I'm a bit surprised that getNextInstruction(Phi) returns LoopExitInstr here because there are instructions in-between the reduction phi and the loop exit phi, i.e. the reduction operation in the if block. Although I do believe this is what you're seeing and the code seems to work!!

1138

Is there ever a case where this check fails despite LoopExitInstr being a PHI node?

  • Changed getNextInstruction to iterate over Cur->users() and handle Phi nodes found by moving to the next user, similar to ICmp/FCmp.
  • Removed the dyn_cast<PHINode>(Cur) == LoopExitInstr block as Phis are now handled by getNextInstruction.
  • Added tests for various scenarios involving chained reductions where we should not vectorise with in-loop reductions.

Thank you for reviewing these changes, @david-arm!

llvm/lib/Analysis/IVDescriptors.cpp
1070

Hi @david-arm, I think it's simpler to not support a chain of conditional reductions here to begin with. I've added some tests to reduction-inloop-cond.ll for various loops containing chained conditional reductions, including @uncond_cond where Phi does not have the expected number of uses.

1134

This worked for some cases, but you're right that it was incorrect for the LoopExitInstr to be returned first. I've rewritten getNextInstruction as you suggested, so that we look to the next user if a Phi node is found and added a test case (@simple_chained_rdx) with two reduction operations between the Phi & LoopExitInst.

1138

If there is a phi node in the chain between Phi and the LoopExitInstr then this check could fail, though isCorrectOpcode(Cur) will return false. I've added a test for this to reduction-inloop-cond.ll.
I've removed this check though as it isn't necessary after the changes to getNextInstruction.

Hi @kmclaughlin, this looks a lot better, thanks for taking the time to address my previous comments and add the exhaustive set of tests! I just had some minor comments, mostly about the tests.

llvm/lib/Analysis/IVDescriptors.cpp
1070

nit: If you agree, it might be worth moving this variable down to the place it's used? i.e. just above

if (auto ExitPhi = dyn_cast<PHINode>(LoopExitInstr)) {
1110

nit: I think you can probably simplify this a little with something like this:

if (Inc0 == Phi)
  Chain = Inc1;
else if (Inc1 == Phi)
  Chain = Inc0;
else
  return {};
llvm/test/Transforms/LoopVectorize/AArch64/scalable-reduction-inloop-cond.ll
27

I think this code looks right because the inactive lanes will be zero, which matches the identity value for an fadd. However, it might be clearer if you remove the -dce -instcombine flags so we can see the select? I assume the select has been folded away.
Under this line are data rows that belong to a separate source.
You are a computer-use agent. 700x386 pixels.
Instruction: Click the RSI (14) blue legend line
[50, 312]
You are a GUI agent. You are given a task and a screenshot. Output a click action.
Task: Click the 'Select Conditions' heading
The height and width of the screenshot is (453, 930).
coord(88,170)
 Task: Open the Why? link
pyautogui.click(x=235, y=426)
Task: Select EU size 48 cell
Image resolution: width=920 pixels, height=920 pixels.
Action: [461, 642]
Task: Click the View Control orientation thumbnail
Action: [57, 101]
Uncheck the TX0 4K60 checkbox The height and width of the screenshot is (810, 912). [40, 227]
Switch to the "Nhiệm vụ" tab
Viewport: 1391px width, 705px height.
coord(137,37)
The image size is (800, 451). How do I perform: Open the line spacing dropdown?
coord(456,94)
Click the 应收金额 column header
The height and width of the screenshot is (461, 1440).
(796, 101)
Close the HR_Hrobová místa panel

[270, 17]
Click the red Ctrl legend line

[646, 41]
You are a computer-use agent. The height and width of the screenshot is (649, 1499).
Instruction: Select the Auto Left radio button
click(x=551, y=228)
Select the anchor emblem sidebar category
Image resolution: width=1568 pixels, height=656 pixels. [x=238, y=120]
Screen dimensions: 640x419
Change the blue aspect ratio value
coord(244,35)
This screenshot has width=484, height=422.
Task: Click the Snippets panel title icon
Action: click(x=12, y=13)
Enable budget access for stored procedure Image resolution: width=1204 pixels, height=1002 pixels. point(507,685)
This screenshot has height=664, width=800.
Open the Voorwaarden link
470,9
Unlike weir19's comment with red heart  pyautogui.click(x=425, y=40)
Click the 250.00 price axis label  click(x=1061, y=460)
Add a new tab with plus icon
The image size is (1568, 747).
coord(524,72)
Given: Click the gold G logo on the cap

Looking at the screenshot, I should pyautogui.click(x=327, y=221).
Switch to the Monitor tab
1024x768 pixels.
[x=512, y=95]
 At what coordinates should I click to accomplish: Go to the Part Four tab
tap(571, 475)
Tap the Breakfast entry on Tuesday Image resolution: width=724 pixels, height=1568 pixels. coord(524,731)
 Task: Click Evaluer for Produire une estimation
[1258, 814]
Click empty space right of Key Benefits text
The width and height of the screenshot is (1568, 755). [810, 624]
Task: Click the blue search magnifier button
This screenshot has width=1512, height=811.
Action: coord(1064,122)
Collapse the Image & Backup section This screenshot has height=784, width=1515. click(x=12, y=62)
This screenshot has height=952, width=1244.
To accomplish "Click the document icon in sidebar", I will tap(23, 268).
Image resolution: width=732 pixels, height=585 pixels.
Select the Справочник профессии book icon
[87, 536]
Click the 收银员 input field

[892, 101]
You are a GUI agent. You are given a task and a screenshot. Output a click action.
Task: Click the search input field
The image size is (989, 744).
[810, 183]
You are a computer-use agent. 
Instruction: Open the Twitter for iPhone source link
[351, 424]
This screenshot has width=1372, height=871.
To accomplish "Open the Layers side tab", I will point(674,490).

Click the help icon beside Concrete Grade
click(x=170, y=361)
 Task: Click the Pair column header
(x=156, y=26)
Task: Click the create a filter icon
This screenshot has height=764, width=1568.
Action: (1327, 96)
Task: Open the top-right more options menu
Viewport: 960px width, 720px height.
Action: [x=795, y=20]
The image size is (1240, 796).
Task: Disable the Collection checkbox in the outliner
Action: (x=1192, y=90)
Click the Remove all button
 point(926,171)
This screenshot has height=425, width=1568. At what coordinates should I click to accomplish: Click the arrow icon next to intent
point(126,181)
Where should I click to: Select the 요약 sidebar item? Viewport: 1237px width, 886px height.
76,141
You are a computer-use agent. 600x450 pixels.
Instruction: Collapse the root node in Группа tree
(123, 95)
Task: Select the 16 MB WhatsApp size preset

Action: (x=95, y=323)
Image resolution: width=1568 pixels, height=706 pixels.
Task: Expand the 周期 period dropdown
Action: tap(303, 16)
llvm/test/Transforms/LoopVectorize/reduction-inloop-cond.ll
235

Hi @kmclaughlin, it doesn't look there are multiple conditional and instructions in the loop?

519

nit: Maybe a better name for this is something like @nested_cond_and to distinguish from the other cond_and test?

527

Maybe for this negative test you don't need the CHECK lines here and perhaps something like this is sufficient?

; CHECK: vector.body
; CHECK-NOT: llvm.vector.reduce.and.v4i64
; CHECK: middle.block
; CHECK: llvm.vector.reduce.and.v4i64
; CHECK: scalar.ph
690

Perhaps worth adding a bit more here, i.e.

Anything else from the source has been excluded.